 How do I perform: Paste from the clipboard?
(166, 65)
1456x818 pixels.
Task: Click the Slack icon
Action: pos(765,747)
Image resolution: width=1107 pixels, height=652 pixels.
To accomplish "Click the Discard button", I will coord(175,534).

####################

# EXERCISE DETAILS
Return only the lines running from the line with "Image resolution: width=1107" to the last line of the records, both included, exactly as written.

# RESULT
Image resolution: width=1107 pixels, height=652 pixels.
To accomplish "Click the Discard button", I will coord(175,534).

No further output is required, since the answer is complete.